The main two areas I always focus first on with anyone playing as a beginner or even as an intermediate are rhythm and knowledge of the fretboard. Get those up to speed and you can pretty much learn any style as they're applicable to all genres.
Another weird thing I've noticed in past few years is kids aren't even wanting to learn the guitar parts, they just want to play the tune, which is usually the vocal line. Kids coming to me looking to play James's vocals from Metallica for example!?
Most of the time I have to learn songs ... playing in 4 bands at the mo so there's generally songs to learn all the time, done 8 numbers this week.
What I do like to do though, is take a song or an instrumental and work out how I can play it as a solo piece on guitar ... normally electric but sometimes acoustic. So working out how to get the bass note, the chord and the melody on top all at the same time. It's easy to do on piano but a lot harder on guitar so really satisfying when it comes together.
With practice though I always tell my students ... practice the bits you can't play, don't waste time on playing bits you can play properly. Too many people do that which doesn't make use of available practice time.
Arpeggios are just scales with notes missed out as well really. I never understood why they are so useful until recently
I'm so reassured by much of what's been scribed because as an old boy relearning I now know that I'm heading in the right direction.
I normally spend some time in every session just playing along with backing tracks on YT ... I don't study all the scales, just try and play by ear and figure out the feel and flow of the music. It's not efficient but these days the tech is so user friendly you can just repeat immediately and pretty soon your fingers are landing on the right sounding frets.
I play chords and inversions with the rhythm line to get used to the feel of the music then once I get fluid with one or two backing tracks in both rhythm and solo then I stop, load up some tracks I wanna learn and just play them ... badly of course, but on repeat I can turn bad into acceptable (for me) quite quickly.
When I next play after that I recap where I got to and refresh my learning for the first 20 mins or so then start on something else, usually based on what I've heard on the radio that day. I'm sure my methods are all wrong but I don't have get exposure to tons of music and different genres so that's great for me
I am now motivated to try some of the other practice and learning techniques and see where that leads ... isn't this forum just great for helping us all to improve? I love it
The other stuff is very important, especially knowing how different notes sound in chords and how two and three note chords sound against each other of over the main one, as are turnarounds and getting the right notes, but the basis of actually relaying the story of song to someone is almost anti music in a way, if that makes sense, maybe there is a science to it, but possibly not.

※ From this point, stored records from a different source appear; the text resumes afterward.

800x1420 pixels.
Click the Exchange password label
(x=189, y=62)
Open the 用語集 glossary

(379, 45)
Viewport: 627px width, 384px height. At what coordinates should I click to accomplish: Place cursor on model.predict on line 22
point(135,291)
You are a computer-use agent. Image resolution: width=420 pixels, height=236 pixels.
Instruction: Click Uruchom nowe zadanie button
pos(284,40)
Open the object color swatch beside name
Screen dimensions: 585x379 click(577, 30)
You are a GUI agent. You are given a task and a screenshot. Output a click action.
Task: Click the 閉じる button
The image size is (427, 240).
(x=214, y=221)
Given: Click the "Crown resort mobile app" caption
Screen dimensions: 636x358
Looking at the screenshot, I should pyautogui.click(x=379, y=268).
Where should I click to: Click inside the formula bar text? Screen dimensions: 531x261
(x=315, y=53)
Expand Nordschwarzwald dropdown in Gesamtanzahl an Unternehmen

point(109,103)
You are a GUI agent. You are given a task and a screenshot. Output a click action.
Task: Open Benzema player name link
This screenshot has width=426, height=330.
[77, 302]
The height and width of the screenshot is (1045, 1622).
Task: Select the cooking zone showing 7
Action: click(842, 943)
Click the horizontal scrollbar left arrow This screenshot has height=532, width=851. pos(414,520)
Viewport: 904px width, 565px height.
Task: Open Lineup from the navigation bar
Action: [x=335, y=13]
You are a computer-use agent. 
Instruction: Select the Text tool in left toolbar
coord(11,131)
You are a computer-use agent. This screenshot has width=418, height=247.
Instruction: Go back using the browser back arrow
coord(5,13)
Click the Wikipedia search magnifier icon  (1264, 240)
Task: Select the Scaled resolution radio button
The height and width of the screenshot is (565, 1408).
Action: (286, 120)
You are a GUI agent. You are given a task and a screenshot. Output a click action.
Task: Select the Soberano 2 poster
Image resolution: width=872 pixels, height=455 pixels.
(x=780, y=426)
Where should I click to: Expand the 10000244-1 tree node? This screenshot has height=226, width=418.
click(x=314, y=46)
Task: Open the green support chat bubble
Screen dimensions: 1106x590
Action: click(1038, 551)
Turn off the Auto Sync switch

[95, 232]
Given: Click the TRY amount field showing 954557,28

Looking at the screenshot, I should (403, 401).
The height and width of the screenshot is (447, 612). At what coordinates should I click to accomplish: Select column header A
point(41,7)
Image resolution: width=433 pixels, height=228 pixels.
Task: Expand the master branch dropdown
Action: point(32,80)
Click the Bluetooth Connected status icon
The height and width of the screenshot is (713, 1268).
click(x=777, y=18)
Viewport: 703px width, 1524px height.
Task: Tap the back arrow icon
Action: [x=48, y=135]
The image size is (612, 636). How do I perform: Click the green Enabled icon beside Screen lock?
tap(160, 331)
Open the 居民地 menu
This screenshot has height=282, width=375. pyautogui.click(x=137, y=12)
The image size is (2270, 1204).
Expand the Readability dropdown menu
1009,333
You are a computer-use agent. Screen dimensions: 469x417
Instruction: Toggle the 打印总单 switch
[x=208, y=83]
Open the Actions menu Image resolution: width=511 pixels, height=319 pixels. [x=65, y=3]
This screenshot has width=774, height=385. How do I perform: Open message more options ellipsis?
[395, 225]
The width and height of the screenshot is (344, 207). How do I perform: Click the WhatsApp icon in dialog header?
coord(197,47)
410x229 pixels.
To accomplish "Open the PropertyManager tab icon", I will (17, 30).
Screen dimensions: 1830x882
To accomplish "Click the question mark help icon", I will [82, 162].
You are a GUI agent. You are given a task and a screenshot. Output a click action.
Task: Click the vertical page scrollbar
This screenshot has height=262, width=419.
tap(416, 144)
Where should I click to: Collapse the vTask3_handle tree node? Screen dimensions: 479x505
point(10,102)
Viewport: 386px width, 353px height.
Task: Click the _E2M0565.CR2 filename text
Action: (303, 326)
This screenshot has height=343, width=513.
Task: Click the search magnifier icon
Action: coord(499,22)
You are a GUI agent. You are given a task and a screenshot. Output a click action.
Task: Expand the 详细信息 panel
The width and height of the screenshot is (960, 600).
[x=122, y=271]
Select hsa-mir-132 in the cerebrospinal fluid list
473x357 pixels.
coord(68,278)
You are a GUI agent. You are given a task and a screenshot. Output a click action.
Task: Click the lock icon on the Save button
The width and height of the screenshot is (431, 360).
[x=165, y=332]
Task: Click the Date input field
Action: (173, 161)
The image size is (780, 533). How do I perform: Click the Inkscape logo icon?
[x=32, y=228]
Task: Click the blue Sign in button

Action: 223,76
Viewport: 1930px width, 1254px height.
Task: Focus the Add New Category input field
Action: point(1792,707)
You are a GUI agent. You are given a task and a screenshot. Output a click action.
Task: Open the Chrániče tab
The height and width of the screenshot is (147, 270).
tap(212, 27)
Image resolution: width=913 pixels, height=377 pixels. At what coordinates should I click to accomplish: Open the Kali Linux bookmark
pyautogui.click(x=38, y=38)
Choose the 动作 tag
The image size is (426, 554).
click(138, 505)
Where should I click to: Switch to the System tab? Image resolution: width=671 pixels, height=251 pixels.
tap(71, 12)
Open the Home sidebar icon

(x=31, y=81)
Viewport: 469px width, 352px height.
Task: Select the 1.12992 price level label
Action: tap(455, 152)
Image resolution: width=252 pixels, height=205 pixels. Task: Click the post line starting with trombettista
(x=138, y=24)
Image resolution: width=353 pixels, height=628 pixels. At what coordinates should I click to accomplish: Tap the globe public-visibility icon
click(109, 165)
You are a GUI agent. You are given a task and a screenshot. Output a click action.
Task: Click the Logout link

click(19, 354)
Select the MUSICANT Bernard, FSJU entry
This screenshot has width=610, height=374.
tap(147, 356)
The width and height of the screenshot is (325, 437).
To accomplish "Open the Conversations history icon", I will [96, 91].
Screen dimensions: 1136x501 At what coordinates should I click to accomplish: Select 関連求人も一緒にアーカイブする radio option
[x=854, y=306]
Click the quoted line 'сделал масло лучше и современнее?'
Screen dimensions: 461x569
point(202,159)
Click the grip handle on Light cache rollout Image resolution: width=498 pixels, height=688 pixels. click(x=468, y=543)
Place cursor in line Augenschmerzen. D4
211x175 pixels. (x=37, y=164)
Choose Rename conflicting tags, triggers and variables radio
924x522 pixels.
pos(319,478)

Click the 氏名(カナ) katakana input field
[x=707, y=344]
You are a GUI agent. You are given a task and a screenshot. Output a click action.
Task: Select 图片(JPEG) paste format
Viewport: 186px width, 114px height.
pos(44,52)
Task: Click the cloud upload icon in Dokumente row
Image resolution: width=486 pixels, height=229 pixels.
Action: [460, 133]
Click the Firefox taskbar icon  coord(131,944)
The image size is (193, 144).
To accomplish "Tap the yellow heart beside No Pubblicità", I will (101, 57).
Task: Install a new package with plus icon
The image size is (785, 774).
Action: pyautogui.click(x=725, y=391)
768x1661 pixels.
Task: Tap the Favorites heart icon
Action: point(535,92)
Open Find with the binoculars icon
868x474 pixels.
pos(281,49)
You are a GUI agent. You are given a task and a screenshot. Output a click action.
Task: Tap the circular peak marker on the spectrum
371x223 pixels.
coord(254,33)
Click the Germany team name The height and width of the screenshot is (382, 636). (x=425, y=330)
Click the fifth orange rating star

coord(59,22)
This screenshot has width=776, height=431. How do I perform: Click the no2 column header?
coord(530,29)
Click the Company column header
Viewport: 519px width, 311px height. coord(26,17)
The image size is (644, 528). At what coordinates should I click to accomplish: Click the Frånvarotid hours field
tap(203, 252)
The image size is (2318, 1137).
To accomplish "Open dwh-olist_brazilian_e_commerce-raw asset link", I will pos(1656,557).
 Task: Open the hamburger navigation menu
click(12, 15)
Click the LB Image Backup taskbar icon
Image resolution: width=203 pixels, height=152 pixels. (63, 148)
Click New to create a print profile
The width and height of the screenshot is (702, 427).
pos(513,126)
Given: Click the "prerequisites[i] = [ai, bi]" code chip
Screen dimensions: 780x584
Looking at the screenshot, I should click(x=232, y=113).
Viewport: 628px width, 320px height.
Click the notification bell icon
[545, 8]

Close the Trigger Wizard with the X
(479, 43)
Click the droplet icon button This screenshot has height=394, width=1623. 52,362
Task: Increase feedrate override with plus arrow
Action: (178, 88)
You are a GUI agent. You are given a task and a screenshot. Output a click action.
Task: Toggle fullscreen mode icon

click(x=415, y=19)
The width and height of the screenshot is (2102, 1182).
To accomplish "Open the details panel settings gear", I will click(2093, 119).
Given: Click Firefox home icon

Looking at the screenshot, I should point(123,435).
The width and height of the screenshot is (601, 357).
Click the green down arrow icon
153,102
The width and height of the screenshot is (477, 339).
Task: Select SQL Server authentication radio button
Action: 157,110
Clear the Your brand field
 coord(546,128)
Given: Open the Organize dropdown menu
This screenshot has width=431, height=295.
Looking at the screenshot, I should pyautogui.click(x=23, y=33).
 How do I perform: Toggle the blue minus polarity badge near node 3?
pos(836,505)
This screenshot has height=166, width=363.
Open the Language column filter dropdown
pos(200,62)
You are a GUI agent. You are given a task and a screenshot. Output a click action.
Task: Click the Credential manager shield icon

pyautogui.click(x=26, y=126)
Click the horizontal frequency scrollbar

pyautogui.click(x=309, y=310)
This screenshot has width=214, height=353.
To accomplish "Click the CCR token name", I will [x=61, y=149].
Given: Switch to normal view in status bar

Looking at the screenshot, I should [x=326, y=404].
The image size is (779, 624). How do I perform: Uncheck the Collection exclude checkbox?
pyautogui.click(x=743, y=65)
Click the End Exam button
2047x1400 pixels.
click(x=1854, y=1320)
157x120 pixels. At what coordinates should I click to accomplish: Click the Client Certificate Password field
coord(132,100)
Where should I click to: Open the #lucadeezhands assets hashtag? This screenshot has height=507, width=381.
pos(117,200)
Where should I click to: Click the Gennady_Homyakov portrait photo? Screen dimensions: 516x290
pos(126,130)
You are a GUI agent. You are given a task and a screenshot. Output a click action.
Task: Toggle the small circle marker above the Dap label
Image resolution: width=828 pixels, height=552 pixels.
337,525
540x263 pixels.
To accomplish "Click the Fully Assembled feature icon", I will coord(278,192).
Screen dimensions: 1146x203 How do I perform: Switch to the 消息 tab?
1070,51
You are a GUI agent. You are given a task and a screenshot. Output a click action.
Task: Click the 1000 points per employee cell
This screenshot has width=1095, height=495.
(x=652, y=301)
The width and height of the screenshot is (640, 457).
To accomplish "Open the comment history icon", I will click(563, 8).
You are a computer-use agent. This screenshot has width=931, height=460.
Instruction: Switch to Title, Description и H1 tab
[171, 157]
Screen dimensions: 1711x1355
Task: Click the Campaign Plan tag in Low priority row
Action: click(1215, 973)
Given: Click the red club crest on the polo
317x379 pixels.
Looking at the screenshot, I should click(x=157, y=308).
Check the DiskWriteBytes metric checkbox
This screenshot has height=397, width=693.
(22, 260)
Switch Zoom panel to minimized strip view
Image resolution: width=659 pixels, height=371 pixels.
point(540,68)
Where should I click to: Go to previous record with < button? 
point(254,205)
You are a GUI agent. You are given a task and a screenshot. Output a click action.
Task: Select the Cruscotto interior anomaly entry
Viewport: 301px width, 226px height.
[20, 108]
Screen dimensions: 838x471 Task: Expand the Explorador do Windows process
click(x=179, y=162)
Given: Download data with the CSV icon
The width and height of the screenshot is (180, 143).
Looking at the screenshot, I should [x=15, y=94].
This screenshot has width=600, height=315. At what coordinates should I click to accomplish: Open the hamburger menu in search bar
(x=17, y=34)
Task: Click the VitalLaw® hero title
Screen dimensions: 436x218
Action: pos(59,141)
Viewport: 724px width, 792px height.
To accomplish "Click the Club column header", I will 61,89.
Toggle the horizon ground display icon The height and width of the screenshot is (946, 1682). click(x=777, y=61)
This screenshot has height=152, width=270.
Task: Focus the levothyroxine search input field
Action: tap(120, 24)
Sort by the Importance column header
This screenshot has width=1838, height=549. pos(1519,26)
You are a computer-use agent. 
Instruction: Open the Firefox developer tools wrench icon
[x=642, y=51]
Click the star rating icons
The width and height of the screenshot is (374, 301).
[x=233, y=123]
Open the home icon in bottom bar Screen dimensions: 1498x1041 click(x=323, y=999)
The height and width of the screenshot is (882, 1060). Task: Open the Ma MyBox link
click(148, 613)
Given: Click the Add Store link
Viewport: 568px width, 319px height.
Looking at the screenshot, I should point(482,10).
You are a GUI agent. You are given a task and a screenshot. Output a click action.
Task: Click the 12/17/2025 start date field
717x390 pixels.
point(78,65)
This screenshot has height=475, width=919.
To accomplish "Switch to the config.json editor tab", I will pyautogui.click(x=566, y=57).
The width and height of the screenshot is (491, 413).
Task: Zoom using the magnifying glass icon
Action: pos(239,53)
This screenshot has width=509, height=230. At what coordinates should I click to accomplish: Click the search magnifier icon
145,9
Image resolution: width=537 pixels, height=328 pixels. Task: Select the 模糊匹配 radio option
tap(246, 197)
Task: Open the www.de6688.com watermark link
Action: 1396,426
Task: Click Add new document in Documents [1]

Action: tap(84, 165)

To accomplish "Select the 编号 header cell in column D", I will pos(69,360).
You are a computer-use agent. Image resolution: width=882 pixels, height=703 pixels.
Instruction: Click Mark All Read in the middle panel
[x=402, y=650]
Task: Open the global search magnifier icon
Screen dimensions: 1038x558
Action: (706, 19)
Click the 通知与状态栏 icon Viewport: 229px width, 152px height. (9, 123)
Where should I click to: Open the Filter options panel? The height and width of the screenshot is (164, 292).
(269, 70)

Edit: The stuff you can't play because you can't hear or remember it in your head, because you don't understand how the notes interact in the chords, the picking style or how the licks are played to make that sound or how the phrasing goes. That is the stuff you should be learning, otherwise you'll never learn anything and keep repeating the same stuff over and over. If I can play it and therefore understand it, then I can hear it in my head and play it. Although people's brains work differently.
Learn a song on your own. Learn how to play it in a band. Play in front of people and learn what they respond to.
as I said, completely wrong, I think.
or possibly
Too many guitarists dont write music.
lawyer, you go to law school,
medical doctor, you go to a medical college,
engineer, you go to an engineering college.
guitarist, . . . . er . . . .you teach yourself at home,
and therein lies a big part of the problem. Essential parts of fundamental music theory are left out.
I would say that most of us who are self taught concentrated on playing the instrument, and did not learn about what a Minor Third or a Flat Fifth is, for example, or even how to read music until much later.
I think that is a major gap in one's knowledge in the early stages of learning.